Rothenberg’s interest in software was kindled by high school computer science courses that showed him how fun, interesting and impactful computer programming could be, and introduced him to the concept of open-source software development. At MIT he developed an open-source, modular modeling framework for studying droplet activation from diverse aerosol populations.
Rothenberg’s policy acumen taps into a lifelong fascination with politics, activism as president of the Young Democrats in high school, and insights from a Cornell course in environmental governance. At MIT, he served on the MIT Science Policy Initiative (SPI) executive board as Liaison to the National Science Policy Group. The SPI, through visits to congressional offices and federal agencies, trains graduate students on how to advance policies that support science and use science to inform policy.

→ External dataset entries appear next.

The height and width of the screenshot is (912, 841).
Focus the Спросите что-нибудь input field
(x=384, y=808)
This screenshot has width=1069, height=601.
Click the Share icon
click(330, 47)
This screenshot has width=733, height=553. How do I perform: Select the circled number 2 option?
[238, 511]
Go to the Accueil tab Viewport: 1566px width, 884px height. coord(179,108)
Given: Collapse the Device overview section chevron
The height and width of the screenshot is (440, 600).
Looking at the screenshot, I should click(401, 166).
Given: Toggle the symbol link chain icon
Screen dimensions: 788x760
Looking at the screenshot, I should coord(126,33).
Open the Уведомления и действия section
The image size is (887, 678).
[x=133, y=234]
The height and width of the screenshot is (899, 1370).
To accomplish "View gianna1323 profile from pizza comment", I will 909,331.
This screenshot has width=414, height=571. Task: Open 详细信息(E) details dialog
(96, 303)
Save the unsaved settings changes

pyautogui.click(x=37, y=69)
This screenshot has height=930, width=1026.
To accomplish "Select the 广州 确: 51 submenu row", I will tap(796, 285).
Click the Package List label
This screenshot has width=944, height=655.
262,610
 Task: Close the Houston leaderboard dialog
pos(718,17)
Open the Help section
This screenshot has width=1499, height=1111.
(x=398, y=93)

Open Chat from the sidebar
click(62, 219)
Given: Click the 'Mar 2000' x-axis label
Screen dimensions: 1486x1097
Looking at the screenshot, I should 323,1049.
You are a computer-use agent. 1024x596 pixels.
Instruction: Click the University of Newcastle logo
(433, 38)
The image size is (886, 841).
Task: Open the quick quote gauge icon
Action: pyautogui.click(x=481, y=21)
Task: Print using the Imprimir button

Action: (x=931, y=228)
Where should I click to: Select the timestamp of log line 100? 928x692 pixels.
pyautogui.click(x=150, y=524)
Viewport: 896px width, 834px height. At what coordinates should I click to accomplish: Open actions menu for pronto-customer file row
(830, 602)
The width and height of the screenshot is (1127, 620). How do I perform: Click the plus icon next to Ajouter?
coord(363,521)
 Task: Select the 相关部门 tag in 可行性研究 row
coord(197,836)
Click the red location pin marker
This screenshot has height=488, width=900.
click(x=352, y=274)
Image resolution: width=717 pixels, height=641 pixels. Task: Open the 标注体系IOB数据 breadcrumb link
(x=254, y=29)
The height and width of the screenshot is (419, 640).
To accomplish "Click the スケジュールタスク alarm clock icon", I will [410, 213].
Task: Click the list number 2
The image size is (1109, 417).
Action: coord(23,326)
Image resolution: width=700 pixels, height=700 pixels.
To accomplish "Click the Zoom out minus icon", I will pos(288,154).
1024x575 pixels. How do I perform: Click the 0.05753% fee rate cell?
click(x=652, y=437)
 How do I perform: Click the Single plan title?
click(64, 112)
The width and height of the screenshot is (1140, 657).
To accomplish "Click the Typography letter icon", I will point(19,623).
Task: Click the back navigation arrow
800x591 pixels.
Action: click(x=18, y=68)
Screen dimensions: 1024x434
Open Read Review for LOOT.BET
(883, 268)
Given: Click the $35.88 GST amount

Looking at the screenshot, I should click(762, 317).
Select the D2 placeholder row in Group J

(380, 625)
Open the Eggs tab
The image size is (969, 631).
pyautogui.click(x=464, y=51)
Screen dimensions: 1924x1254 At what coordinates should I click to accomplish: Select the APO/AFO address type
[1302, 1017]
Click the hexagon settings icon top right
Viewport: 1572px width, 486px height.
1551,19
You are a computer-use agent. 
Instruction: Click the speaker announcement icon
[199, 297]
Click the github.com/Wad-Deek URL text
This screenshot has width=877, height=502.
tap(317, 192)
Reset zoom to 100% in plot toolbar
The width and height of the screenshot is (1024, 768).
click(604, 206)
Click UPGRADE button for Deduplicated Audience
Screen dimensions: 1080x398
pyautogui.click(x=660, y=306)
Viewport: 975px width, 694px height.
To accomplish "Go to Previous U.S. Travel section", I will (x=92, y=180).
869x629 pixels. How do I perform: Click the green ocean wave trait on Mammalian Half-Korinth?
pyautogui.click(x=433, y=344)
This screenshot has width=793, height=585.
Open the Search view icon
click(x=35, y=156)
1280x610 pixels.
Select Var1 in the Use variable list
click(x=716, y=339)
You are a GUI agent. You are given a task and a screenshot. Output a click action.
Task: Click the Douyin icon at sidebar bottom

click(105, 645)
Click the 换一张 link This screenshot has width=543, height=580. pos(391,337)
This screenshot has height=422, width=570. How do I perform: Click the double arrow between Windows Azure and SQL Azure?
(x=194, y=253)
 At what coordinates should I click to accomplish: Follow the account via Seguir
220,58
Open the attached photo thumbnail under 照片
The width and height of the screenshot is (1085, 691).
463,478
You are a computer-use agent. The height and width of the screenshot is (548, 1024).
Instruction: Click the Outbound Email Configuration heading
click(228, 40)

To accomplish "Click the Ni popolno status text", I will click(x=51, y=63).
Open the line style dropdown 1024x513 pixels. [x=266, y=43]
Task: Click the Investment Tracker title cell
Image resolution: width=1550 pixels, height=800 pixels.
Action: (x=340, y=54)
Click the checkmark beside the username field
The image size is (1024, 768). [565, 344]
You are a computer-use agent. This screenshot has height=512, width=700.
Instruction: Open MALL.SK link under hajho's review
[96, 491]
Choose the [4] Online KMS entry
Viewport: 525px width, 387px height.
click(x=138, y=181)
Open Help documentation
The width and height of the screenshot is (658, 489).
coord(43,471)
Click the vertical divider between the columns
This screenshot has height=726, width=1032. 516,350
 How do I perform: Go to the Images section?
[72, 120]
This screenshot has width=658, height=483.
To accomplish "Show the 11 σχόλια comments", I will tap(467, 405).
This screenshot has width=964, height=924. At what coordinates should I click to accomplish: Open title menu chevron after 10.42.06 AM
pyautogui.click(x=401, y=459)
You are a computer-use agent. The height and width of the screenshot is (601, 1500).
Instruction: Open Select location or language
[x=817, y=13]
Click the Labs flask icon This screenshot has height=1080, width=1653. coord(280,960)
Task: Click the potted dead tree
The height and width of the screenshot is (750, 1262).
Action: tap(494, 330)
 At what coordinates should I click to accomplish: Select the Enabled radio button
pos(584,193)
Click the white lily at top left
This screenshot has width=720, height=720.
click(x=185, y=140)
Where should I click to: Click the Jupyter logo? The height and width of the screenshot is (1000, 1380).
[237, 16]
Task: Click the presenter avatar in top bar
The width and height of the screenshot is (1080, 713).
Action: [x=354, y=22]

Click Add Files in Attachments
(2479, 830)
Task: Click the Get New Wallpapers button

To wind down from a typical day’s work in science, software and policy, Rothenberg turns to the violin. A classically trained violinist, he has participated in ensembles ranging from the Louisville Youth Symphony Orchestra to the MIT Symphony Orchestra, contributed to recordings of pop and indie rock musicians, participated in community musical theater productions and accompanied touring musicians.
“Playing the violin is fun and challenging, but in a different way than my research,” says Rothenberg. “I get to exercise a different part of my brain.”